High West Rendezvous Rye is one of those bottles that reminds me why I fell in love with rye whiskey in the first place. Based out of Park City, Utah, High West has built a serious reputation as a blending house — they source and marry different rye whiskeys to create something that's genuinely more than the sum of its parts. Rendezvous Rye is their flagship rye expression, a straight rye whiskey bottled at a very respectable 46% ABV without chill filtration, which tells you they're not cutting corners to hit a price point.
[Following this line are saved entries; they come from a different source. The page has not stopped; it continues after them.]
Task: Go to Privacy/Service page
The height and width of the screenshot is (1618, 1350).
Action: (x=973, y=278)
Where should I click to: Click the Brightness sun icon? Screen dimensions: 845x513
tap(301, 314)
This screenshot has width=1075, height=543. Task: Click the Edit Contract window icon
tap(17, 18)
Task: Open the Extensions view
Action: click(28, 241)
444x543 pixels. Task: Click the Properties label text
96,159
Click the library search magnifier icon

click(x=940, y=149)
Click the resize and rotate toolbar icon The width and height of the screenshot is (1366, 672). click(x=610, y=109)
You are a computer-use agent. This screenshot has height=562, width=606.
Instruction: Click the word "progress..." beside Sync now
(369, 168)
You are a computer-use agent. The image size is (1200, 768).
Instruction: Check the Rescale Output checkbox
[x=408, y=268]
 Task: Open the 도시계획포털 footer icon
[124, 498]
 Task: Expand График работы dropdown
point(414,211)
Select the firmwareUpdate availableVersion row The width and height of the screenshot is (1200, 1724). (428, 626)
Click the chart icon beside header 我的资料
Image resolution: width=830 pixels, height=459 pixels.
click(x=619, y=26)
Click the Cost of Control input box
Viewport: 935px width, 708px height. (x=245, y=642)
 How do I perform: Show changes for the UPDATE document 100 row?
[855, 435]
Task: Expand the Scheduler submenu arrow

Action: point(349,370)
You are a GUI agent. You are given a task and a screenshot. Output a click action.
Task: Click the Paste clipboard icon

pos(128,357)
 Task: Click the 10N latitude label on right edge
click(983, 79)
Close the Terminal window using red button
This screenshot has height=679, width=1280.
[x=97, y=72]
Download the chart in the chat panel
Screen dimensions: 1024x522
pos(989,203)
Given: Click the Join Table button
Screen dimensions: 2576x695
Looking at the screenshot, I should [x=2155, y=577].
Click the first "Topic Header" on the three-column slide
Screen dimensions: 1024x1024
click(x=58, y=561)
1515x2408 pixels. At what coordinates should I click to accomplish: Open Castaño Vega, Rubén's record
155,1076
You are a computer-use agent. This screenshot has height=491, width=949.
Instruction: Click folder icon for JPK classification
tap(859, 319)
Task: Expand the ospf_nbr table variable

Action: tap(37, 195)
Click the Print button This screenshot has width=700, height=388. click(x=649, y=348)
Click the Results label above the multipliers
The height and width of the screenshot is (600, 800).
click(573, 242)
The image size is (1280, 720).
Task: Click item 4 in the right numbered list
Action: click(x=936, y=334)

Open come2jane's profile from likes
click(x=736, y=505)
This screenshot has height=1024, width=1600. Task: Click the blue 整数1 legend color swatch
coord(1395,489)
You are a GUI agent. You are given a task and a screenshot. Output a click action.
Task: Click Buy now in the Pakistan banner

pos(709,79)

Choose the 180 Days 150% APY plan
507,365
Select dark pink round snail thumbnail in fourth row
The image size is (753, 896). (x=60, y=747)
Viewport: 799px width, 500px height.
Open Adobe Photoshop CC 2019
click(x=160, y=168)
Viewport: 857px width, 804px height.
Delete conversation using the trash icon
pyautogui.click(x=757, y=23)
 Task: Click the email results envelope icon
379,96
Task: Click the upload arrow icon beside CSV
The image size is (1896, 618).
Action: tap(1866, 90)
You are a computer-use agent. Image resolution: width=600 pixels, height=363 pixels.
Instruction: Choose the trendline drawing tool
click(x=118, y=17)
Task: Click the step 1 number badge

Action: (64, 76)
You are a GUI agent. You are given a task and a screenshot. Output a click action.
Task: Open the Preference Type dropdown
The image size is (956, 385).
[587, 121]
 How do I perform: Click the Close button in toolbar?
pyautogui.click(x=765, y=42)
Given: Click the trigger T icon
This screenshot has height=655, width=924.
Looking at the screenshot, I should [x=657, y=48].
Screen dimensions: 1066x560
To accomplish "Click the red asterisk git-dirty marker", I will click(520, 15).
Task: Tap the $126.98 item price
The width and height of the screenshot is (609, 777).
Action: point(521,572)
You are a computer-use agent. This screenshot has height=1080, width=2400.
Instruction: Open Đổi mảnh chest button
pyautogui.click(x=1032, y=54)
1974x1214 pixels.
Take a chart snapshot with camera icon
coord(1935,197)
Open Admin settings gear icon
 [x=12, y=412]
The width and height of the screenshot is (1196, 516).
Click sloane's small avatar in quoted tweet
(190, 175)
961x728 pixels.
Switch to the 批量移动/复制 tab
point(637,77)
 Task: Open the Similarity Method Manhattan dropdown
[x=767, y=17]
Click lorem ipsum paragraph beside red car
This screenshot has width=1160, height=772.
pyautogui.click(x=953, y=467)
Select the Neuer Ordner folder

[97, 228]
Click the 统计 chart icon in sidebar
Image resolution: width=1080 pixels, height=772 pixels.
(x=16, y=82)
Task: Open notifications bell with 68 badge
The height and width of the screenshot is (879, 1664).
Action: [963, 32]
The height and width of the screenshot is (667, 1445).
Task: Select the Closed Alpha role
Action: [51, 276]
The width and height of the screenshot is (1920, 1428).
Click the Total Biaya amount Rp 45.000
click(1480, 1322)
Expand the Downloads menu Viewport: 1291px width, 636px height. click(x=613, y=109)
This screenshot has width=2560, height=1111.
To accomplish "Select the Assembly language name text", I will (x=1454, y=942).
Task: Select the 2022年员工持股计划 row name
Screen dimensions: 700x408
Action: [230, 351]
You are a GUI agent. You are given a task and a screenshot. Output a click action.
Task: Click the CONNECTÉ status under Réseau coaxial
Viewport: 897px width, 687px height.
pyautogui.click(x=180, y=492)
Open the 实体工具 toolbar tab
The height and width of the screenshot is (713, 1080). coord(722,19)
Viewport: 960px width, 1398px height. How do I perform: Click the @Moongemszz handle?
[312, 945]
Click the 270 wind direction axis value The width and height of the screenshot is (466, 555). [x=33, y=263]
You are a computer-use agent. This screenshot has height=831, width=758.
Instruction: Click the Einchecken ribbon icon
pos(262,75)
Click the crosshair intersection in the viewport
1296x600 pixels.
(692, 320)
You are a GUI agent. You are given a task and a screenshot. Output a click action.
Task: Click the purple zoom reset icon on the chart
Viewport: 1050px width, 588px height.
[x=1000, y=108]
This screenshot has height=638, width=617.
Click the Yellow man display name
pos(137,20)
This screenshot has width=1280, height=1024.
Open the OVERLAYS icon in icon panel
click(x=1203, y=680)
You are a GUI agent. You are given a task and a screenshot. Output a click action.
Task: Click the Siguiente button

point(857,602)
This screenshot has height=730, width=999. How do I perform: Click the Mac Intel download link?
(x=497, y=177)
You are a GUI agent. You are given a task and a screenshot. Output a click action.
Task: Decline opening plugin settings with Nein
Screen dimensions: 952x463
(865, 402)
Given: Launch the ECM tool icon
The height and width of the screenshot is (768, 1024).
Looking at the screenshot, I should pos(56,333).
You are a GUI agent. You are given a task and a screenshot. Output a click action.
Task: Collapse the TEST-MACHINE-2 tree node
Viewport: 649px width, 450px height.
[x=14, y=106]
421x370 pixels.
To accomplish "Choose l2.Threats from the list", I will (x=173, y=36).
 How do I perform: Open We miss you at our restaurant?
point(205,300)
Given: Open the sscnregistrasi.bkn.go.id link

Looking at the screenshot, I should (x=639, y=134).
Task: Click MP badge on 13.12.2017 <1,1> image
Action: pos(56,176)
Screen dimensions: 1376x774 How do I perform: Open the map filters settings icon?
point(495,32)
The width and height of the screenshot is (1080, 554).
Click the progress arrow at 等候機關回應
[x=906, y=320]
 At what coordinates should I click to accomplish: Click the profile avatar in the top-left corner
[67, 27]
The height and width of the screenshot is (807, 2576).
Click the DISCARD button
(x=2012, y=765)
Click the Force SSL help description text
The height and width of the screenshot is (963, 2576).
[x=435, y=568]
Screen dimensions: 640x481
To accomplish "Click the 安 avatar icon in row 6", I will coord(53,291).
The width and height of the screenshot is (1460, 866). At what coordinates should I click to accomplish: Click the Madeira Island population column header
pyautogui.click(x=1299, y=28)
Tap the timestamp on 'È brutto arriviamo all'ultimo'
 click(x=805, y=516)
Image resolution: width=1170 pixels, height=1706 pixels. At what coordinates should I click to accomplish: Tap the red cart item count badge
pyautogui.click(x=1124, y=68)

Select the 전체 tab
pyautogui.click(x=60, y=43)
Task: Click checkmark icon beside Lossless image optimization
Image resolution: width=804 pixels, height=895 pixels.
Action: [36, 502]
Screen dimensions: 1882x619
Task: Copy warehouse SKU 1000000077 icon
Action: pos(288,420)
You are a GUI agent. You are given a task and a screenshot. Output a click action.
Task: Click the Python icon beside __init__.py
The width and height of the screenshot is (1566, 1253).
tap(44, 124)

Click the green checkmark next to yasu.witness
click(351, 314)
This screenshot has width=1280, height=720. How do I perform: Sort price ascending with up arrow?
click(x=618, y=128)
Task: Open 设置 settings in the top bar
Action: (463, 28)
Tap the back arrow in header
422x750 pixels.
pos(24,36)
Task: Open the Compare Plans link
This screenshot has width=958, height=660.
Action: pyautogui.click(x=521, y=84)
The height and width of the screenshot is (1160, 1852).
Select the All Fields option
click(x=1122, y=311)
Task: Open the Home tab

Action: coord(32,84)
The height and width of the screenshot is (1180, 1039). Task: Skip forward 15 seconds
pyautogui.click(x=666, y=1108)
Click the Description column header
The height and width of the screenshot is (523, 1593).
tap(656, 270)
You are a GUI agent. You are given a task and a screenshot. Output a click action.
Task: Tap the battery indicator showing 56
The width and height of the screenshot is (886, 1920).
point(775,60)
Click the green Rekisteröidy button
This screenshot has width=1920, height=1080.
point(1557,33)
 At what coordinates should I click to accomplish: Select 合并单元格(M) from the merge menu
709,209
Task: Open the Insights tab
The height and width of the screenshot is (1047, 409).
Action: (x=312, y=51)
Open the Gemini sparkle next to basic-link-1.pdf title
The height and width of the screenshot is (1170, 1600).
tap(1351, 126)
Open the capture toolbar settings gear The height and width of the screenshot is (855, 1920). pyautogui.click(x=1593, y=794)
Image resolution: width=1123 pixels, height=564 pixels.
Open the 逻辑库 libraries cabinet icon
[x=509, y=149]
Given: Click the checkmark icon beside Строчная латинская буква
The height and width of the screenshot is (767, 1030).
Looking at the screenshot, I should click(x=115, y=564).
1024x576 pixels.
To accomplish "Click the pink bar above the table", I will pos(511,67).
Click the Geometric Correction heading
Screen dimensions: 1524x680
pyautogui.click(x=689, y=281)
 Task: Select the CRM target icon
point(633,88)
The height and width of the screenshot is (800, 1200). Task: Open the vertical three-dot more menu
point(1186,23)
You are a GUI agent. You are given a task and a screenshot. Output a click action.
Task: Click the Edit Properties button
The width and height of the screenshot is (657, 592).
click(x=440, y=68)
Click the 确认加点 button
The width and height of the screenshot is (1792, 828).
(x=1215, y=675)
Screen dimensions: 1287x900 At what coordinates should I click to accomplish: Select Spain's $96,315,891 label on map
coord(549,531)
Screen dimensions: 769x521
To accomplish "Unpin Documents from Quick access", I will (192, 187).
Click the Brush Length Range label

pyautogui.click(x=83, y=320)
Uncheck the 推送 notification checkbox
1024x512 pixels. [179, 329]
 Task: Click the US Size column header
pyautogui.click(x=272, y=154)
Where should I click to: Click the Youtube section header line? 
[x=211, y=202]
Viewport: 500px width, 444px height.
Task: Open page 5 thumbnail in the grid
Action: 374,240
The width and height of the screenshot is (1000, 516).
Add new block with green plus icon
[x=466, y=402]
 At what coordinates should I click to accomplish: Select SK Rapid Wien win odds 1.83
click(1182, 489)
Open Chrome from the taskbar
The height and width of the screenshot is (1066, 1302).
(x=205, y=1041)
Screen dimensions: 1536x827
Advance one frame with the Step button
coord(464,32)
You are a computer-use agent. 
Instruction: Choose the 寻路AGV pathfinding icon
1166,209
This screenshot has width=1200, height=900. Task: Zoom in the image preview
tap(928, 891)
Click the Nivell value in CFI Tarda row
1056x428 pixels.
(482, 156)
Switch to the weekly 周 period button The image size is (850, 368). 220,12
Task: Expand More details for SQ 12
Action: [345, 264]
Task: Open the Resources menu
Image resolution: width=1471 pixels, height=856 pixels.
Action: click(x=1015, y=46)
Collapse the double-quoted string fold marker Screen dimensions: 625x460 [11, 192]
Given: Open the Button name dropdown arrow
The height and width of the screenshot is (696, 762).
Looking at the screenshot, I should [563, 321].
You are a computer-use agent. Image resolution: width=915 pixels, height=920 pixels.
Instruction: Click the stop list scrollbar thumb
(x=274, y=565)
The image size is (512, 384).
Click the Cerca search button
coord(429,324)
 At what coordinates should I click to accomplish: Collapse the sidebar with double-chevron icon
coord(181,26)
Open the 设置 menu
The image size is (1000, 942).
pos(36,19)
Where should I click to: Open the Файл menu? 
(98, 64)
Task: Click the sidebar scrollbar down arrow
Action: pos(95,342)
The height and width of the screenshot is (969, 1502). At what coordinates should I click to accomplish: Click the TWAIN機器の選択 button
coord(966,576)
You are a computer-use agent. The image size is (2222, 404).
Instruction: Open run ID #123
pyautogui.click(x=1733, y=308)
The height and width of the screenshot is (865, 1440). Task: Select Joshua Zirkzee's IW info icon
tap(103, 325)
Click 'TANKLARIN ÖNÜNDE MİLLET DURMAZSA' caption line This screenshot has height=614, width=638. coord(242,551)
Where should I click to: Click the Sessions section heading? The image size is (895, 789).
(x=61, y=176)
What makes this bottle interesting from an educational standpoint is the blend itself. High West brings together ryes of different ages and mashbill profiles, and the result is a whiskey that has both the herbal, peppery punch you want from a rye and a richness that younger, single-source ryes often lack. At 46%, it sits in that sweet spot — enough proof to carry flavour without burning through your palate. For anyone learning about American whiskey, this is a textbook example of how thoughtful blending can add complexity.
Tasting Notes
I won't pretend to give you a note-by-note breakdown here, because honest reviewing means telling you when I'm working from memory rather than a fresh pour in front of me. What I can tell you is that Rendezvous Rye drinks like a proper straight rye should — expect that characteristic rye spice up front, balanced by a warmth and depth that speaks to the quality of the component whiskeys. It's a rye that rewards slow sipping but also has enough backbone to stand up in a cocktail without getting lost. The 46% ABV does real work here, giving it weight and texture that a lot of 40% ryes simply can't match.
The Verdict
At £84.25, Rendezvous Rye sits in competitive territory. You're paying a premium over everyday ryes, and I think it earns that price. This isn't a bottle you buy to mix with ginger ale — it's a bottle you buy because you want a rye whiskey that actually tastes like rye whiskey, with enough complexity to keep you coming back. The NAS designation means High West has flexibility to blend for flavour rather than chasing an age statement, and in this case that freedom pays off. I'm giving it a 7.9 out of 10. It's a genuinely good whiskey that delivers on its promise, and the only thing keeping it from the eights is the price — at ten or fifteen quid less, this would be an absolute no-brainer.
Best Served
This is a Manhattan whiskey, full stop. The spice and structure of Rendezvous Rye were practically designed for sweet vermouth and a dash of Angostura. Use a 2:1 ratio — two parts rye to one part sweet vermouth — stir it over ice for a good thirty seconds, strain into a chilled coupe, and garnish with a Luxardo cherry. The rye spice cuts through the sweetness of the vermouth beautifully, and at 46% it holds its own in the dilution. If Manhattans aren't your thing, try it in a classic Whiskey Sour — the backbone here can handle citrus without folding. Neat works too, but honestly, this bottle shines brightest when it's working with other ingredients.